MNNC Group emerges from the ashes of LedgerPrime
Following discontinuation due to FTX’s bankruptcy, LedgerPrime has rebranded as MNNC Group, led by former members including Shiliang Tang. This Cayman Islands-based fund, supported by both old and new investors, operates with 11 professionals, formerly of LedgerPrime, which previously managed $400 million with a 40% annual return. Additionally, former members founded Split Capital, focused on liquid tokens for long-term investments.
IOTA’s Ecosystem Foundation drives new startups with $10 million investment
IOTA’s Ecosystem Foundation announced an initial investment of $10 million in emerging startups specializing in digital commerce and asset tokenization. The first beneficiaries, focused on tradetech technologies and based in the United Arab Emirates and Africa, will be revealed soon. This move follows the regulatory registration of the Foundation in the United Arab Emirates, resulting in a significant increase in the value of the IOTA token (COIN:IOTAUSD). The initiative aims to strengthen the global commercial ecosystem, promoting innovations in tradetech and offering an acceleration program for startups utilizing IOTA technology.
Floki plans to burn 2% of token supply to boost value and security
The Floki team (COIN:FLOKIUSD) proposes to eliminate 2% of tokens in circulation, valued at over $11 million, to increase scarcity and reinforce network security.
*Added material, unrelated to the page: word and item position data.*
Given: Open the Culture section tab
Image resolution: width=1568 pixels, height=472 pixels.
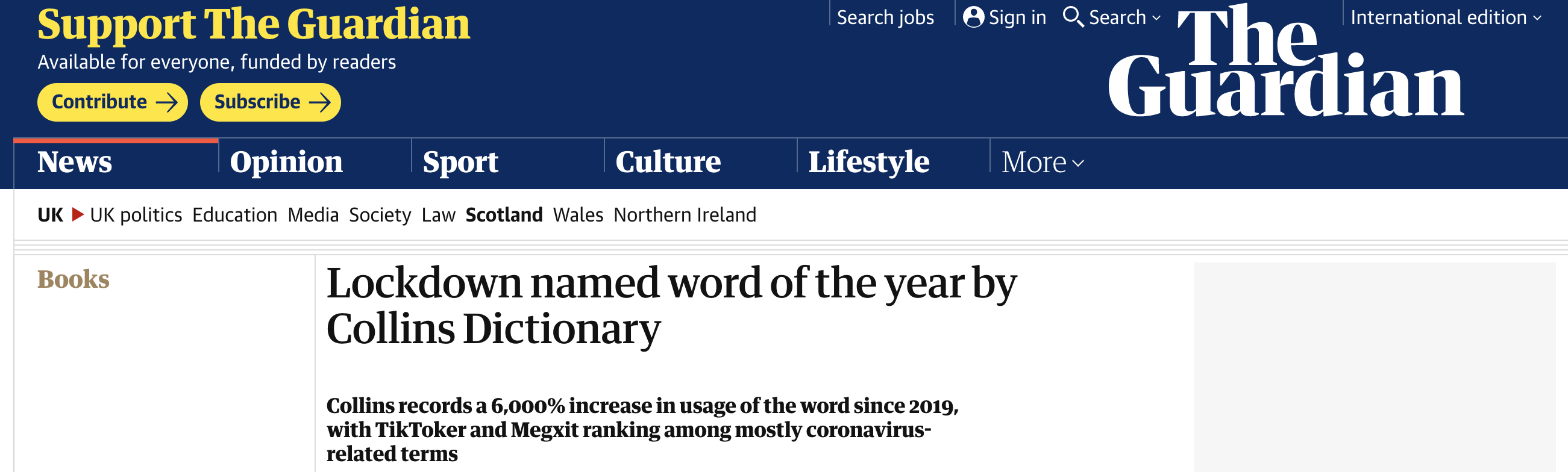Looking at the screenshot, I should pos(668,163).
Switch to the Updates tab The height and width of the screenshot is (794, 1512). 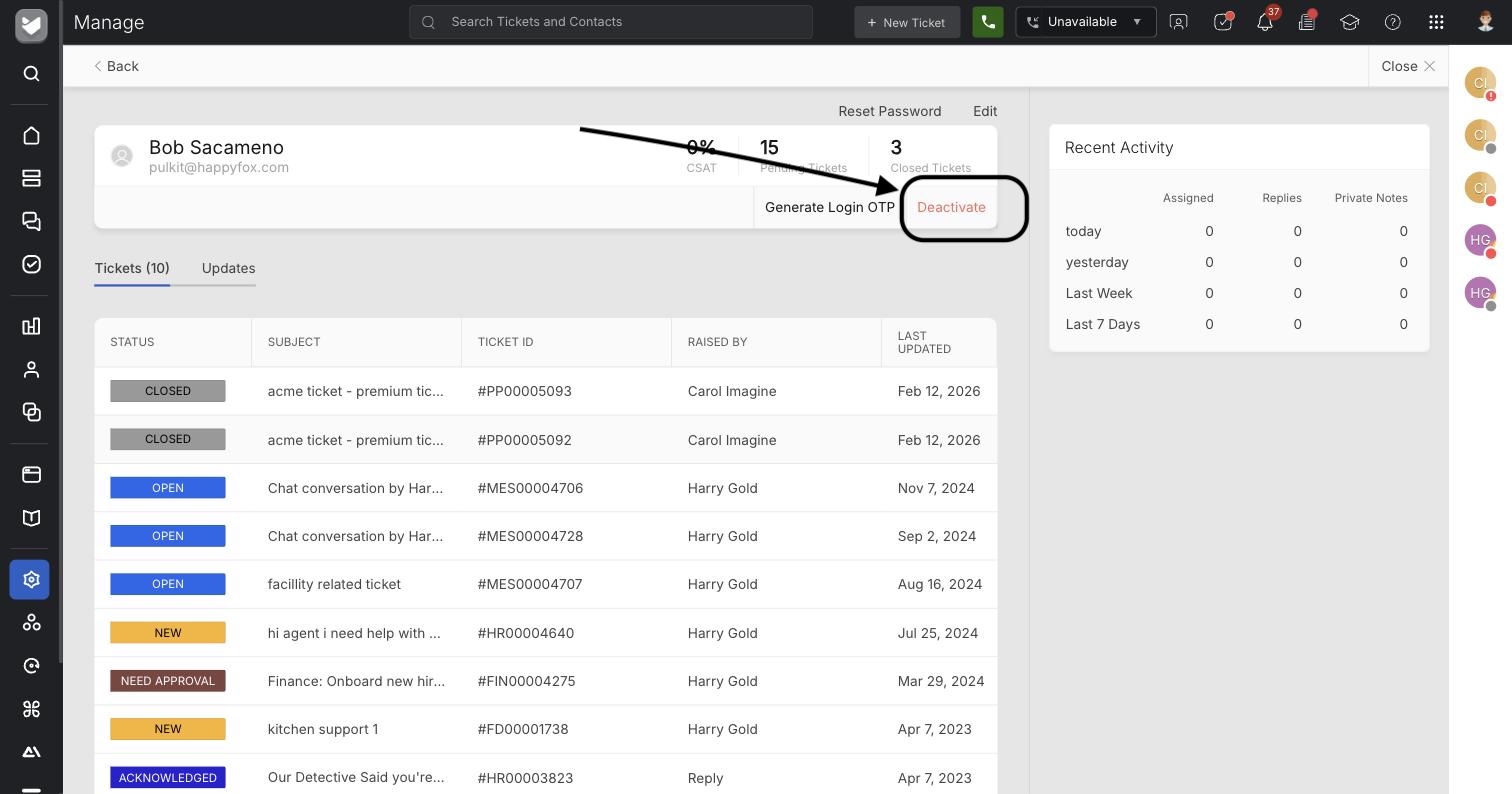click(x=228, y=268)
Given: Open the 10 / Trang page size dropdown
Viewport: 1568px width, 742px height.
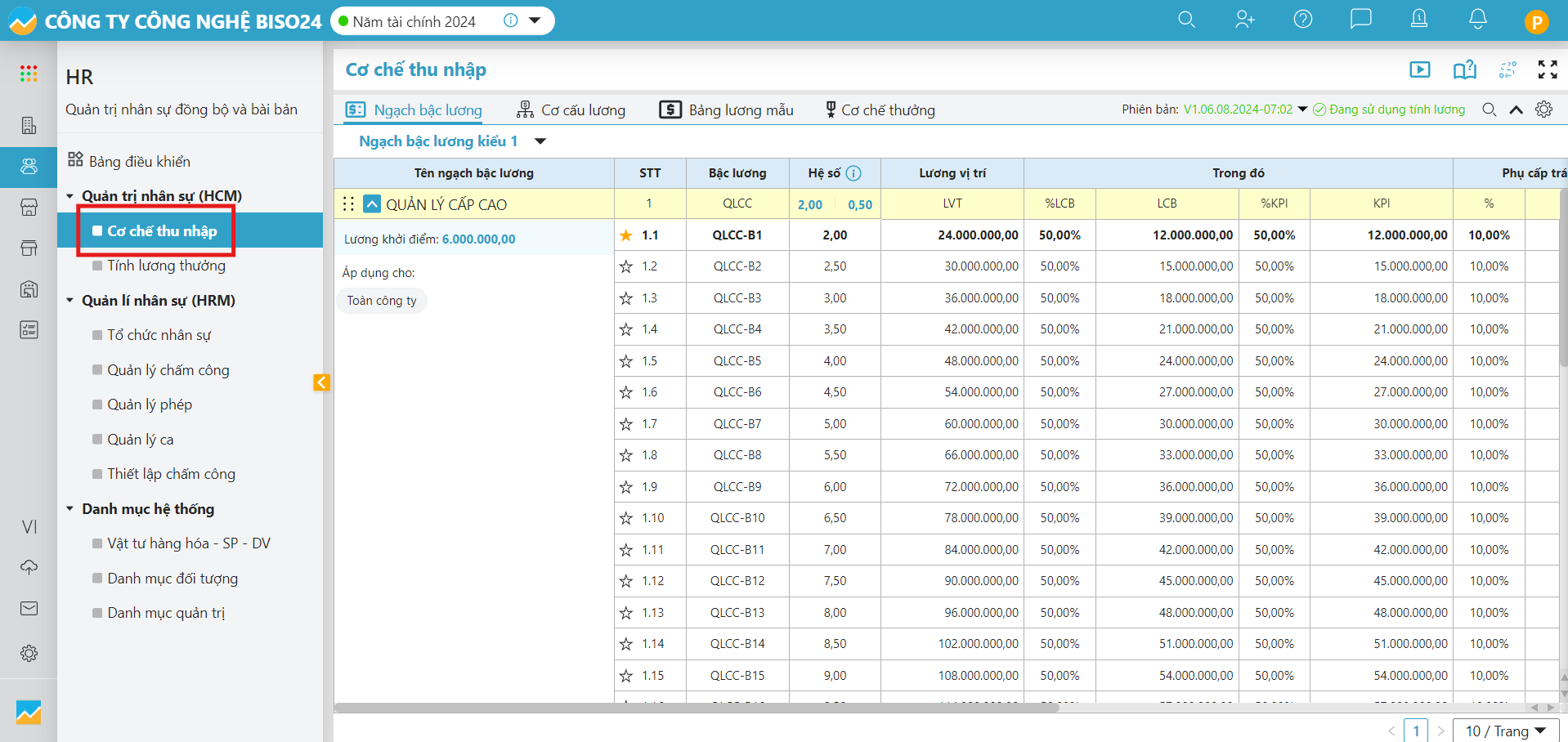Looking at the screenshot, I should click(x=1505, y=731).
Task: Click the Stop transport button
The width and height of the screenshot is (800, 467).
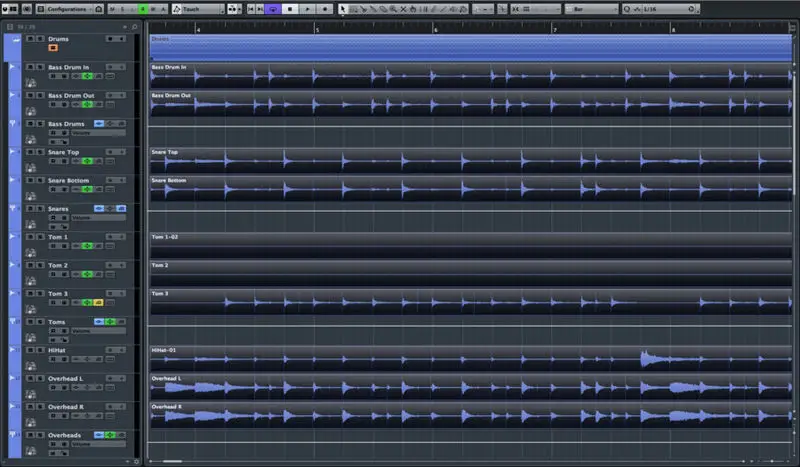Action: coord(289,9)
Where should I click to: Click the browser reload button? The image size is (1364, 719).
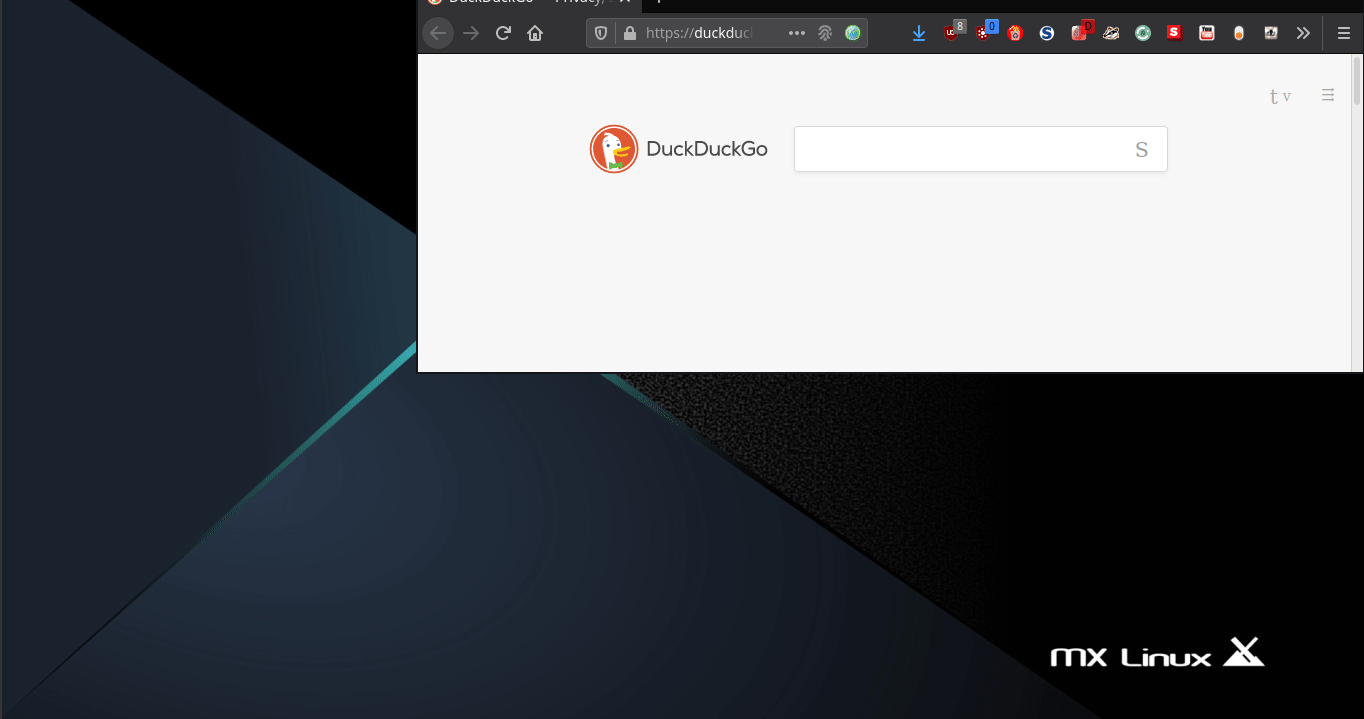503,33
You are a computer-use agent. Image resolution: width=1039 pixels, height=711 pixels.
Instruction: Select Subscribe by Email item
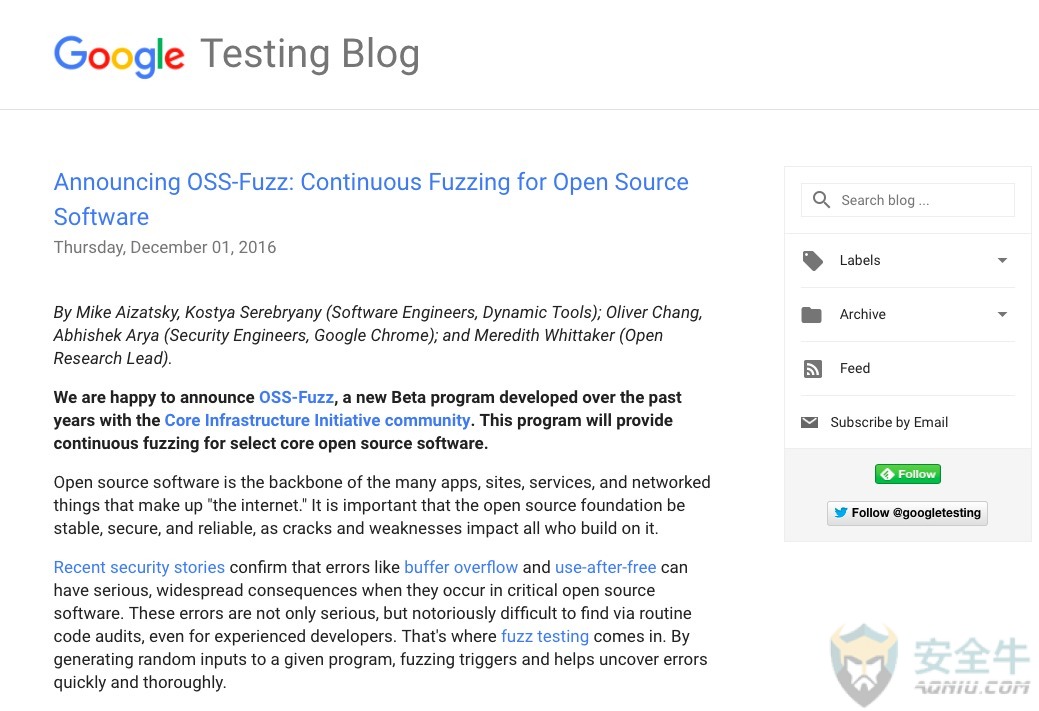coord(907,422)
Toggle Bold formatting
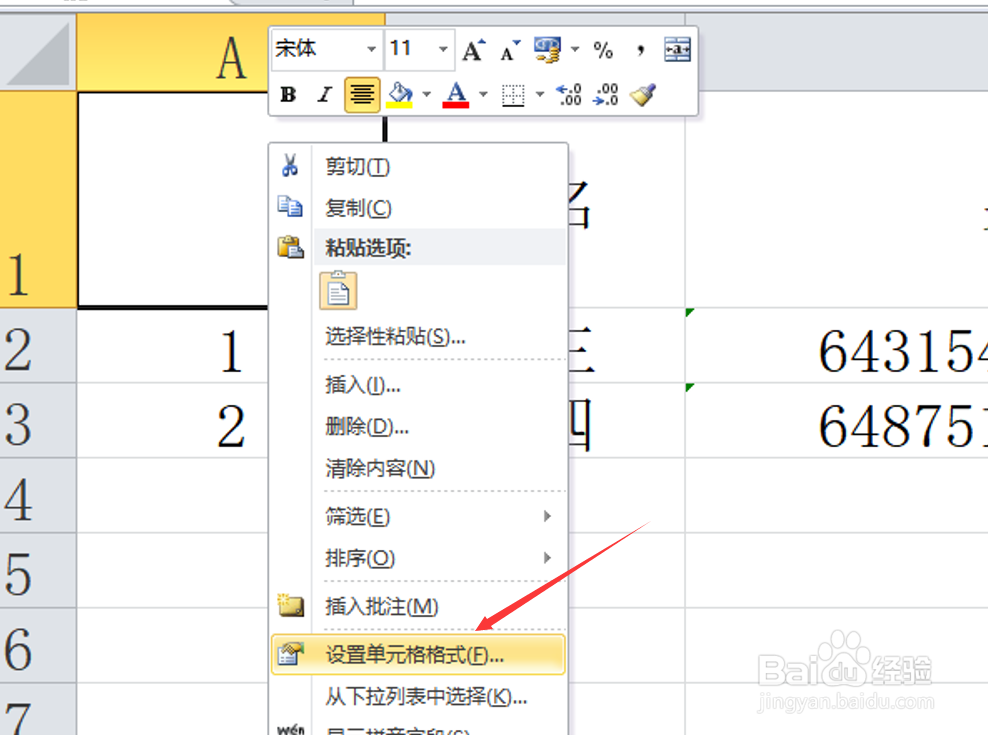Screen dimensions: 988x735 [288, 94]
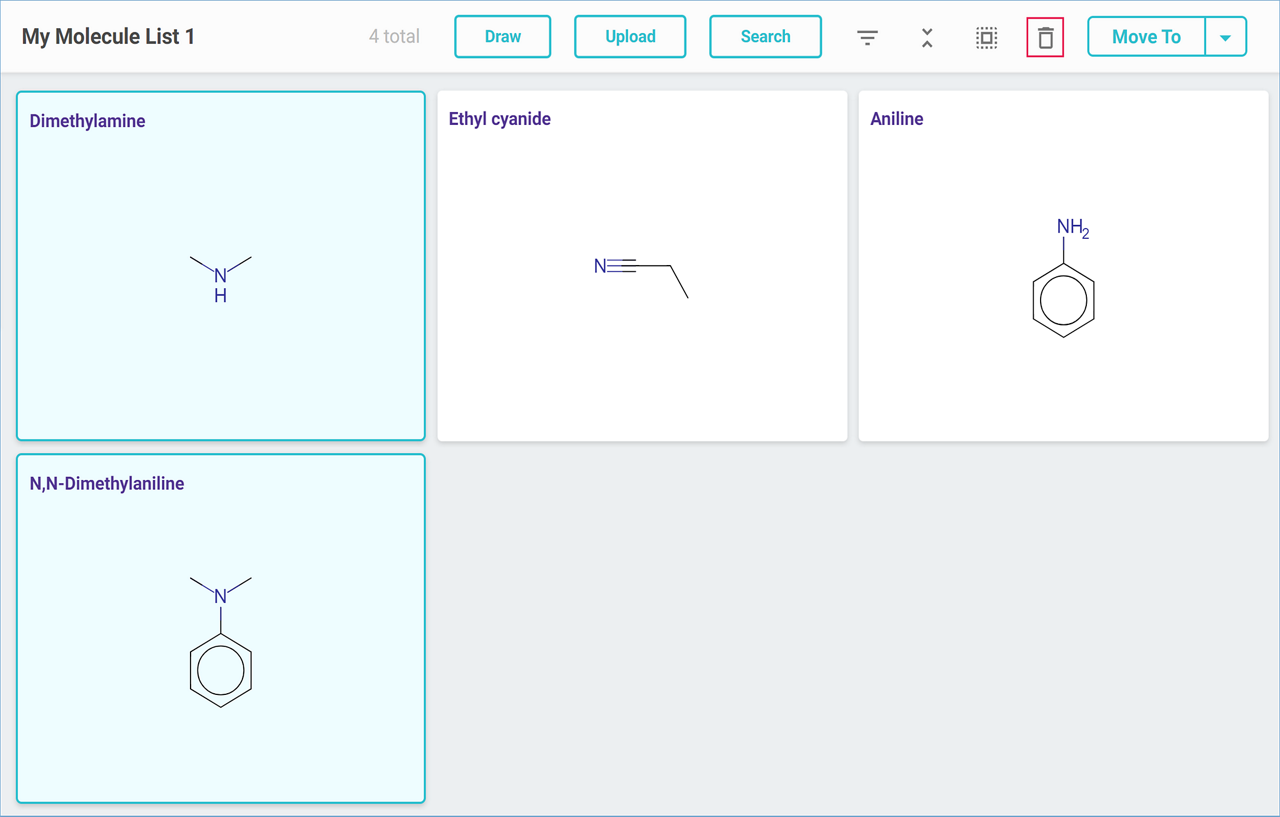
Task: Click the Draw button
Action: coord(502,37)
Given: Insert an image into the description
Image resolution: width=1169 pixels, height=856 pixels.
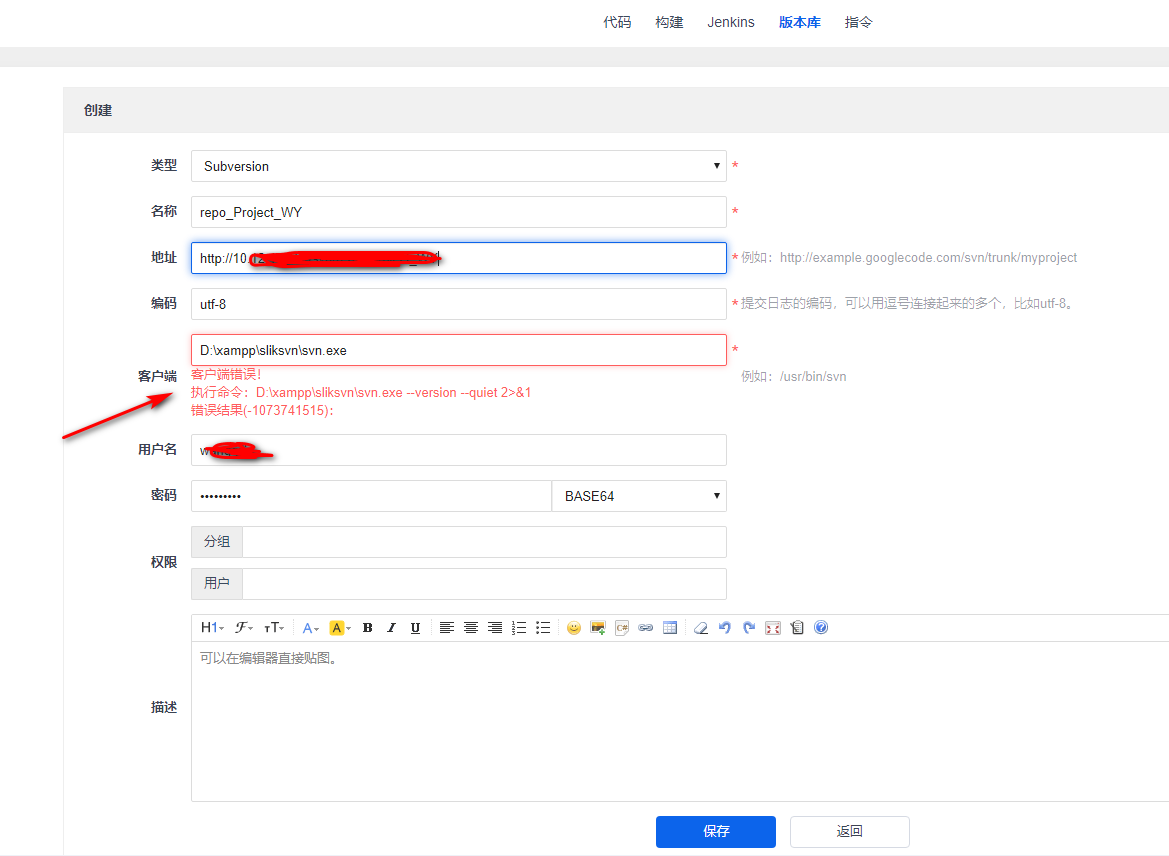Looking at the screenshot, I should point(598,628).
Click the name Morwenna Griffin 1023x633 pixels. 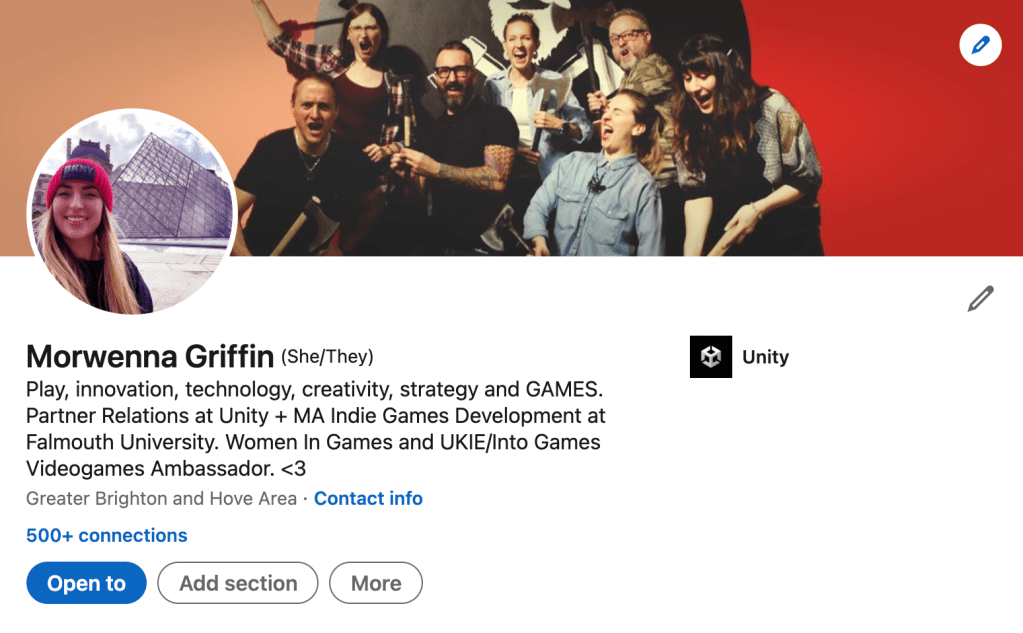coord(150,356)
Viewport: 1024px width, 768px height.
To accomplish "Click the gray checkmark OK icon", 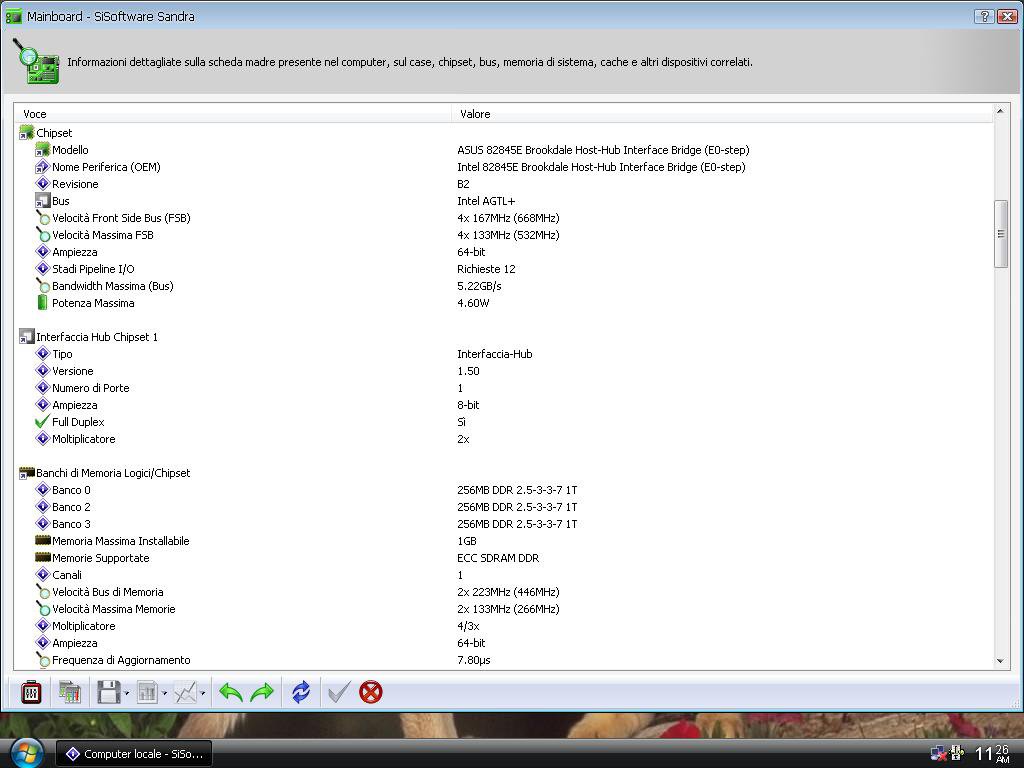I will 338,692.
The burn, which permanently removes tokens from the market by sending them to an inaccessible wallet, has already resulted in a price increase after a similar event in January. The tokens earmarked for elimination come from reserves previously withdrawn from the bankrupt Multichain platform, aiming to prevent their future circulation.
Seneca suffers $6 million exploitation in Ethereum and Arbitrum
Seneca, a stablecoin protocol, faced a critical exploitation resulting in the loss of over $6 million across Ethereum and Arbitrum networks. An unidentified attacker exploited a critical flaw in Seneca’s smart contract approval mechanisms, allowing unauthorized fund diversion. Blocksec, a security company, identified an “arbitrary call issue” in the contracts as the primary flaw. The Seneca team is already taking action, urging users to revoke permissions to mitigate further losses.
SEC investigates $166 million diversion by Terraform Labs to law firm
The SEC has accused Terraform Labs of channeling approximately $166 million to Dentons US LLC, under the guise of an advance for legal fees. This action, according to the regulator, aims to conceal the company’s assets ahead of potential litigation. While the SEC acknowledges Dentons as legal counsel, it highlights the “extraordinary” volume of funds transferred as concerning. The regulatory body now seeks to recover $81 million unused in legal expenses, aiming to preserve resources for victims of the Terraform Labs collapse.